> TASK GOAL:
After reading the data below, copy out every line that contains the word "file".

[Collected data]
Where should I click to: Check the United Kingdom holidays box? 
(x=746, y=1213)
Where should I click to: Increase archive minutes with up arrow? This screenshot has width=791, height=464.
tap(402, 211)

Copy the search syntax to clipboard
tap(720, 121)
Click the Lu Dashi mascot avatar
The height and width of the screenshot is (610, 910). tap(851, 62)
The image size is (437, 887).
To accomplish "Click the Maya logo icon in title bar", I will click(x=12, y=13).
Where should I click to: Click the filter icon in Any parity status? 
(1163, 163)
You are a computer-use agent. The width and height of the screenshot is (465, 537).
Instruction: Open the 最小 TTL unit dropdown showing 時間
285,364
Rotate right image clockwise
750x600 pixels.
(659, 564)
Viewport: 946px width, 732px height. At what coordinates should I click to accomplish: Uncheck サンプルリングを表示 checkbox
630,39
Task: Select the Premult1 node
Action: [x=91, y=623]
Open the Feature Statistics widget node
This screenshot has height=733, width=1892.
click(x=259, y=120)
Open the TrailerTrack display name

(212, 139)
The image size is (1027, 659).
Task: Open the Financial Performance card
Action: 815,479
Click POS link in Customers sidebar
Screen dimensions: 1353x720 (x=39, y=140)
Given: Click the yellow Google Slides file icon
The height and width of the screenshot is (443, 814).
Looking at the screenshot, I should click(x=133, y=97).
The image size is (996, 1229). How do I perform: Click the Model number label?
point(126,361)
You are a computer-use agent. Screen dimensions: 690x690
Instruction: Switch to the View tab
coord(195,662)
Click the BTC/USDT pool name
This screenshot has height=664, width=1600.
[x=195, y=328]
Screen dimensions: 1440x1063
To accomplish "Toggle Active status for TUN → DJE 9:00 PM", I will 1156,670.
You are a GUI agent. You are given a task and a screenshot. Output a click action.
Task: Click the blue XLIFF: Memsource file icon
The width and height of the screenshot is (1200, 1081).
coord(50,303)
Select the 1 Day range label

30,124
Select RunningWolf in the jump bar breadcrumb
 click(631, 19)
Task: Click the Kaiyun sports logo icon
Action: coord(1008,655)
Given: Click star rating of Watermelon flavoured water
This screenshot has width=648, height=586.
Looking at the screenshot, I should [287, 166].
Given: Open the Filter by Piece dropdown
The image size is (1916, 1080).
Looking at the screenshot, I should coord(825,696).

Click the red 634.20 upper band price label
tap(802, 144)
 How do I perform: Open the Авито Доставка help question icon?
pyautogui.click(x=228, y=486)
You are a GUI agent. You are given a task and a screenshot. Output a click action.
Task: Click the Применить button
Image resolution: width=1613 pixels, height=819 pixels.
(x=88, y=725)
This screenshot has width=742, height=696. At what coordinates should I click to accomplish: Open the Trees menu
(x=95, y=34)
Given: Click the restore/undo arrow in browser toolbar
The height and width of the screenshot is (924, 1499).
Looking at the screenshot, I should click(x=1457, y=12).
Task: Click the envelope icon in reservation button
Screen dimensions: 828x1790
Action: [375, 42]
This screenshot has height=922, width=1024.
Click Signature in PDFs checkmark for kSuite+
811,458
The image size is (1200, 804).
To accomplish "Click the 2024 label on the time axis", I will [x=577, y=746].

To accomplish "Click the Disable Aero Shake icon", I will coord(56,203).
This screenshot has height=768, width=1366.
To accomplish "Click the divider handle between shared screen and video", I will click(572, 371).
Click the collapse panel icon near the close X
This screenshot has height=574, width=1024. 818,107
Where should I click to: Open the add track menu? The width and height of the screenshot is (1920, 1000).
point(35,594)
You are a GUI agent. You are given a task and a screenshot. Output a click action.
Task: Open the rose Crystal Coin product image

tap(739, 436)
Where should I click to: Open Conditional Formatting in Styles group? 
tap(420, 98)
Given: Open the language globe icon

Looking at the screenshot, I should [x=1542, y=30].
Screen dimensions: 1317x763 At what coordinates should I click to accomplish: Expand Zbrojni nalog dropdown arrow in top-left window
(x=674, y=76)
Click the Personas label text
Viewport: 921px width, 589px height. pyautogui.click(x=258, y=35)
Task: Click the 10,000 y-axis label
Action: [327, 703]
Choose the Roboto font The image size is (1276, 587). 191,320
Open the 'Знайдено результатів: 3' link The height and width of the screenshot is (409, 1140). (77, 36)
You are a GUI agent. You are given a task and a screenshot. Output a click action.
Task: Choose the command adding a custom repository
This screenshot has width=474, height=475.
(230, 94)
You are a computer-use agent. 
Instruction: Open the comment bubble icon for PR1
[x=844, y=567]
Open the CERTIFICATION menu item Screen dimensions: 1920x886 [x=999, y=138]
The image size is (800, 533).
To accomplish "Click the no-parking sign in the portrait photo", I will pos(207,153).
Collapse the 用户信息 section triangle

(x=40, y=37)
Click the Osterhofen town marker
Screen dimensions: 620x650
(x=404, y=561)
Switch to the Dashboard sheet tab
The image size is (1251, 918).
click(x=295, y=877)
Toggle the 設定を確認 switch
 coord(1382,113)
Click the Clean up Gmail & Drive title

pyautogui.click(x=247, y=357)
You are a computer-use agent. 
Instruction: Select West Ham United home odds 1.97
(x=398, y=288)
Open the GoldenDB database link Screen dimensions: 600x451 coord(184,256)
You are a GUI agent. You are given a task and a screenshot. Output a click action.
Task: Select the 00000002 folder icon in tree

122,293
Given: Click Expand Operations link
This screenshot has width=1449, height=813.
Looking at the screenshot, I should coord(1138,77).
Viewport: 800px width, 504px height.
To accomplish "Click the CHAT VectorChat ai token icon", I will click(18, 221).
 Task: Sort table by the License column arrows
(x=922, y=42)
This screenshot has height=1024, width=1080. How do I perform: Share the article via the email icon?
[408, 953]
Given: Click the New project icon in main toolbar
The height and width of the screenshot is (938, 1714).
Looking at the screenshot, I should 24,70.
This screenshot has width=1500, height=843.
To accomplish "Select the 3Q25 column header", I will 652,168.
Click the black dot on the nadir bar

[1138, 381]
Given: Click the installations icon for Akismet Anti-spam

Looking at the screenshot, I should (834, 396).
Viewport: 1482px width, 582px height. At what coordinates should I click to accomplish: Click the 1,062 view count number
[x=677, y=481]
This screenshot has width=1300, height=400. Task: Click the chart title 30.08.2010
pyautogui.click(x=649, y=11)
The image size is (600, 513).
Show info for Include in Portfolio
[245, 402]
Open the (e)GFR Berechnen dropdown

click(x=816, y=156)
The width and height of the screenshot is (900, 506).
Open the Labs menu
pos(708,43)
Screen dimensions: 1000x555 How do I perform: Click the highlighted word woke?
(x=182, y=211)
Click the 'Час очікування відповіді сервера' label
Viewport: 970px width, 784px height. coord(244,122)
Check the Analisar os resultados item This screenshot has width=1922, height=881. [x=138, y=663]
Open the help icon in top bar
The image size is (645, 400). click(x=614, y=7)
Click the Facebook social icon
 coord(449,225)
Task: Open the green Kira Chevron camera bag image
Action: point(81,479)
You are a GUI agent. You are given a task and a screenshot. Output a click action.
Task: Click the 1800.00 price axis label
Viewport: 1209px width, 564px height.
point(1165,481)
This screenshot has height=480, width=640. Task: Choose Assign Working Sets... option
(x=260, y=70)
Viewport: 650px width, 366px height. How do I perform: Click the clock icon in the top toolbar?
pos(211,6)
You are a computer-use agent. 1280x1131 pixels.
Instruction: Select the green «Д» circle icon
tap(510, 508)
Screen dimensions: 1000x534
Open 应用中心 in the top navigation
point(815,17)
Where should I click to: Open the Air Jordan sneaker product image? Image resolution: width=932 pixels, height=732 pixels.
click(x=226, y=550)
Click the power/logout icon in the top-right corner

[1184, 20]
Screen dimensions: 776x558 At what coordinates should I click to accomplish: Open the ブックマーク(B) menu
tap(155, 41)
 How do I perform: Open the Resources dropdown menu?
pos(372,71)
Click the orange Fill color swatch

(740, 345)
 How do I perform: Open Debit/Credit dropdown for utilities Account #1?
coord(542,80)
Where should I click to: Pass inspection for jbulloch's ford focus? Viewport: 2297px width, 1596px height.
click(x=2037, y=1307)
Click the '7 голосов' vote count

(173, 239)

> SOLUTION:
Given: Click the yellow Google Slides file icon
Task: Click the blue XLIFF: Memsource file icon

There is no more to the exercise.